When you arrive, you are a normal, functioning human being, dressed immaculately and carrying a packed lunch. You greet everyone in the office (as best you can through the language barrier) with a beaming smile and hand out small treats to your co-workers. You make daily plans for what you aim to accomplish and include highlighted windows to learn the language so as to better find out the office gossip.


As the days press on, you begin to realize that all those lesson planning seminars you sat through were a waste of hours. Your schedule is to help teach two classes a week, and this involves standing behind the teacher and reading a list of selected verbs out of a textbook. On a good day, you will be able to engage in impromptu conversation with your students; on a bad day, you will sit quietly at your desk for eight hours. Bliss, you say. Try it for a year.


And so, things start to shut down. That immaculate suit which you made sure you had dry cleaned once a week is left crumpled on your bedroom floor. You think about hanging up your jacket and decided it against it. On a good morning, you will wipe off the chalky patches with a damp cloth. Usually, you just shrug.
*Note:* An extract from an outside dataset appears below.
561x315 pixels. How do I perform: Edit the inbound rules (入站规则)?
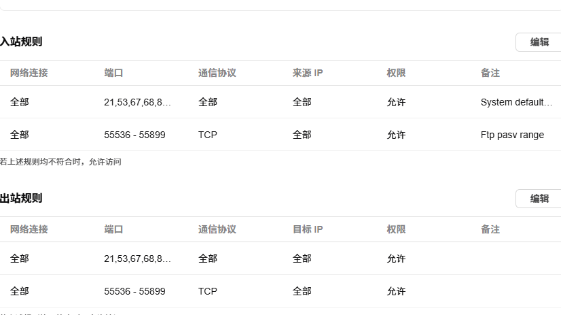click(x=539, y=42)
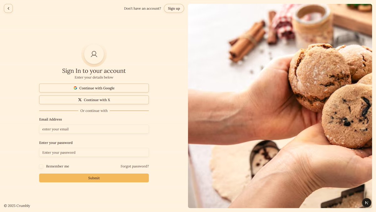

The shirts, which you used to iron with a Bree Van de Kamp-efficiency, are now stuffed into a draw and pulled out one crumpled mess at a time. One day, you forget to wear a tie. As with the shirt and the chalk patches, no one says anything. From then on, you go open collar.


Your shaving ritual collapses. You drag a razor across your chin once a week and spend the next five days letting the stubble grow longer and uglier. Instead of getting up an hour before school to shine yourself up in front on the mirror, you roll out of bed with twenty minutes to spare and arrive at school late, your hair hanging limp and sodden from the shower you just jumped in and out of. Some days, you wake up even later and don’t even bother with the shower. You flick the sleep out of your eye and attempt to subtlety pat down your cowlicks with a salivated hand, Bristol Palin style.


Your appearance is not the only thing that disintegrates. After weeks of having your chipper ‘is there anything for me to do today’ plea responded to with the solemn shake of the head, your work ethic finally dies on the respirator. You give up studying Japanese, and suddenly find you can’t concentrate on anything. You spend hours staring at the computer screen, clicking on links on Wikipedia and pouncing on anyone fool enough to sign into Gmail chat. Soon, even this doesn’t satisfy. You find your attention span has completely disappeared. Replying to emails is too much hard work. So is reading books. Sometimes you make yourself a cup of coffee just to see how many sips it takes to drink it.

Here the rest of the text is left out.